— START —

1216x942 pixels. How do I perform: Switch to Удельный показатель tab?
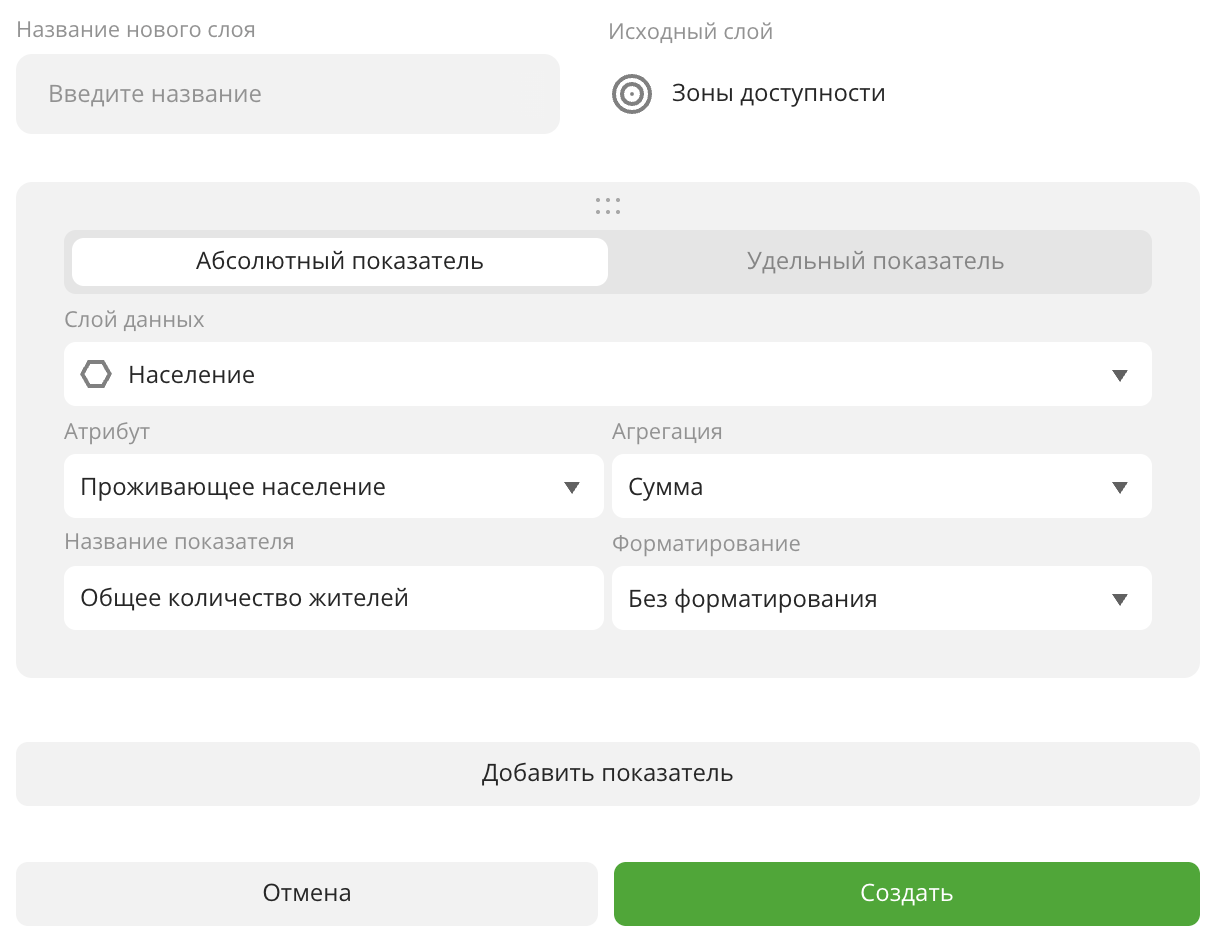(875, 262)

— END —
— START —

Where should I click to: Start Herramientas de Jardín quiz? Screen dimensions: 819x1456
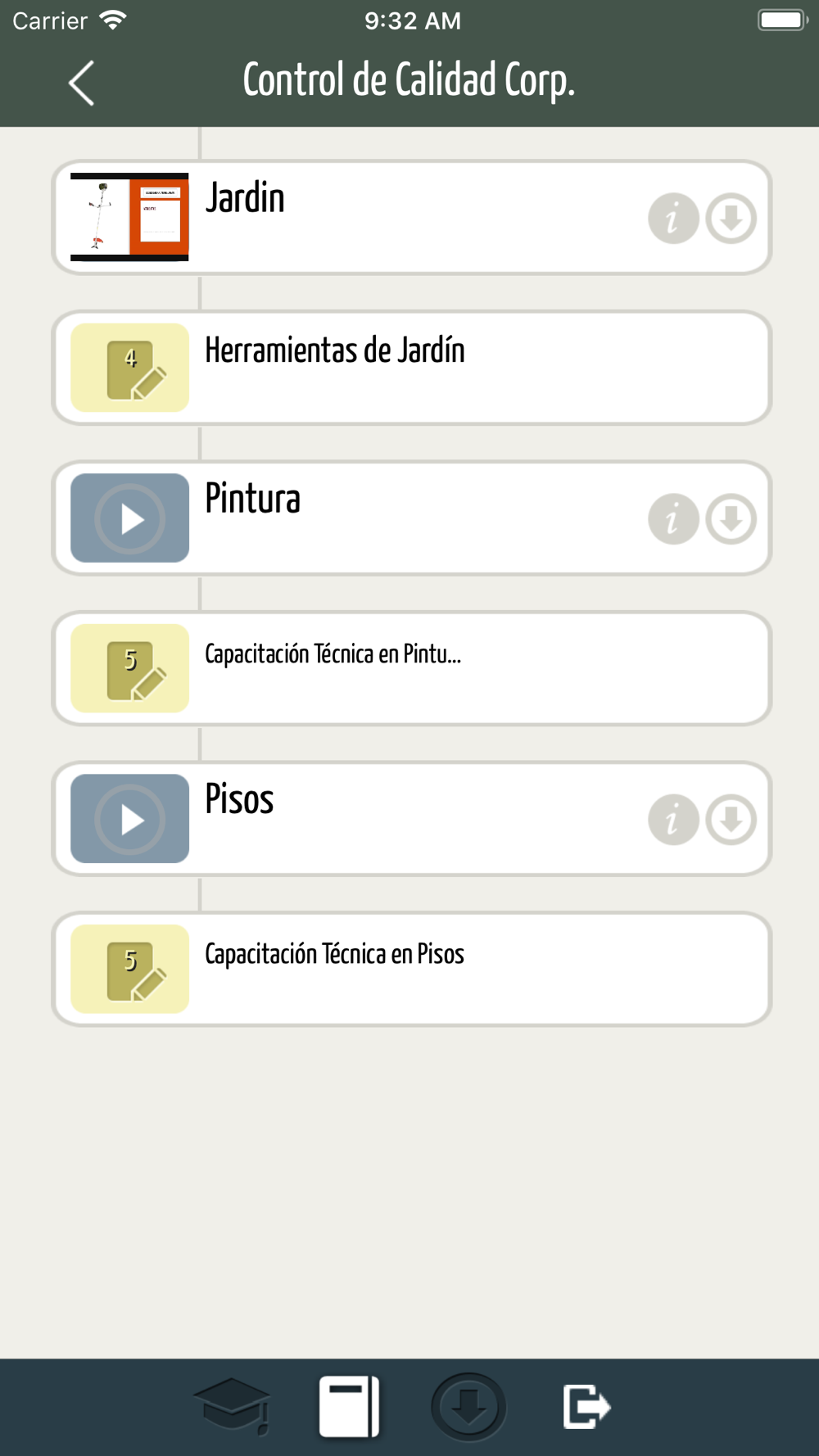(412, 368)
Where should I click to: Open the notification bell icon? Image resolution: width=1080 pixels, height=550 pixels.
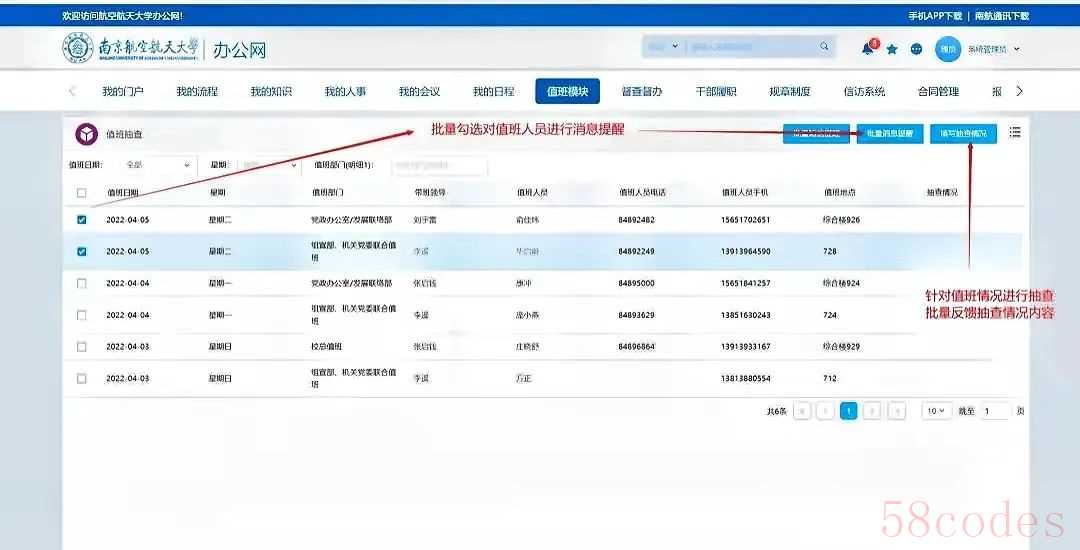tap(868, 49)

— END —
— START —

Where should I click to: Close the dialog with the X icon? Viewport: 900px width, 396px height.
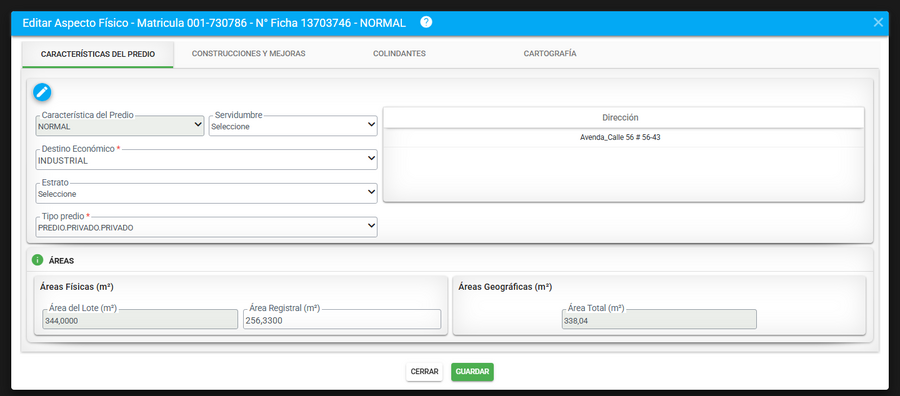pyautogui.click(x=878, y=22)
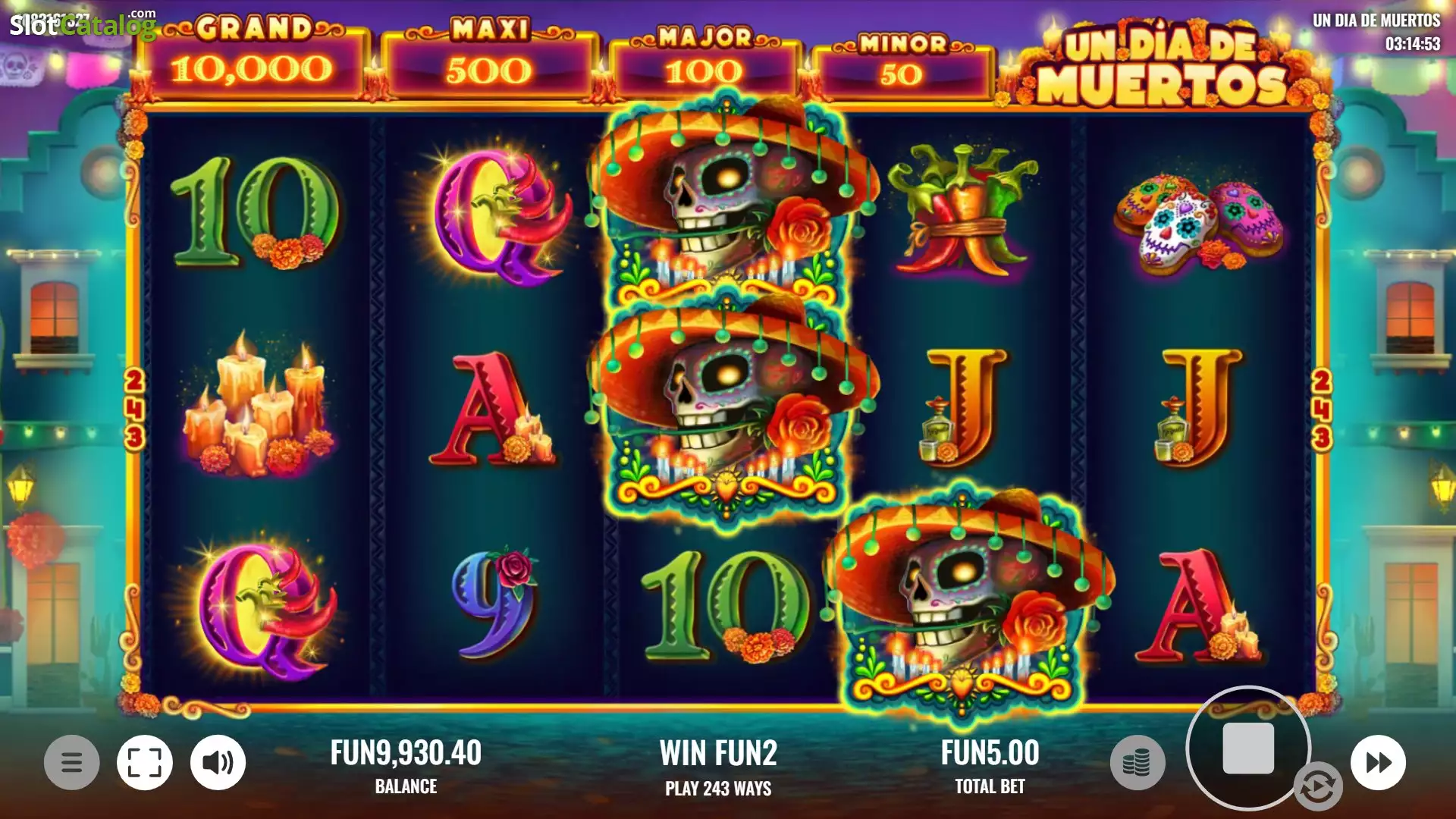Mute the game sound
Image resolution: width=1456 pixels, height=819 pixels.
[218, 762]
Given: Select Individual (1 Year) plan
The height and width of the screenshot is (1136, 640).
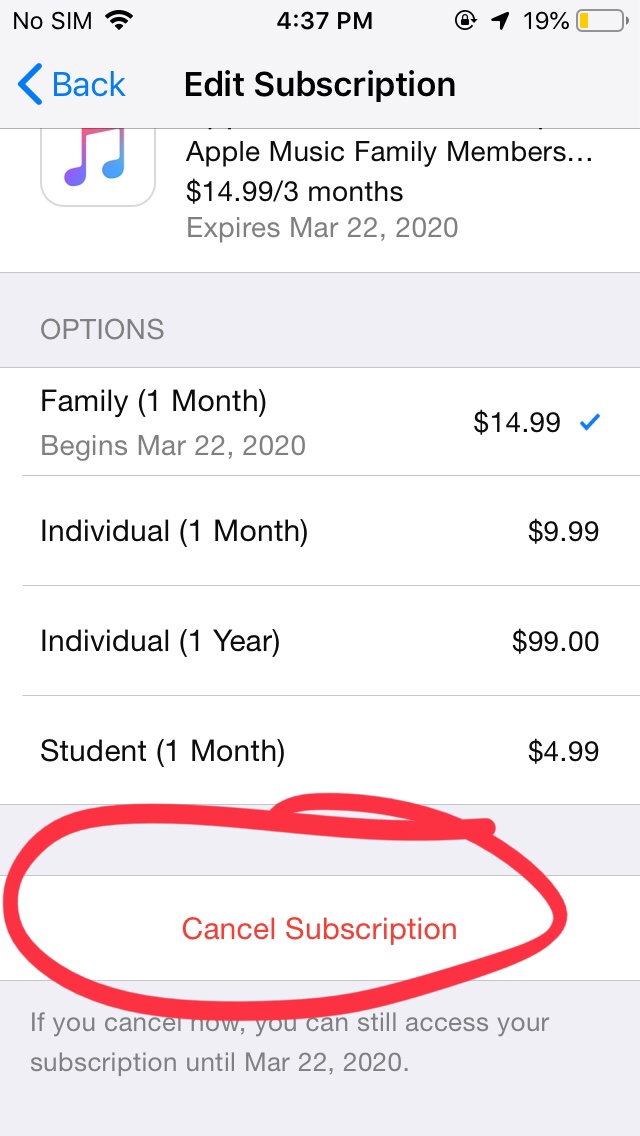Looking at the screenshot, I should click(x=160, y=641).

— END —

**DIRECTIONS:**
Retype the data above word for word, everything from the line containing "Where should I click to: Start" down to the line containing "tap(868, 49)", with both of those lines included. Leave the pictures out of your copy.

**THE SOLUTION:**
Where should I click to: Start Herramientas de Jardín quiz? Screen dimensions: 819x1456
(412, 368)
Where should I click to: Open the notification bell icon? Image resolution: width=1080 pixels, height=550 pixels.
tap(868, 49)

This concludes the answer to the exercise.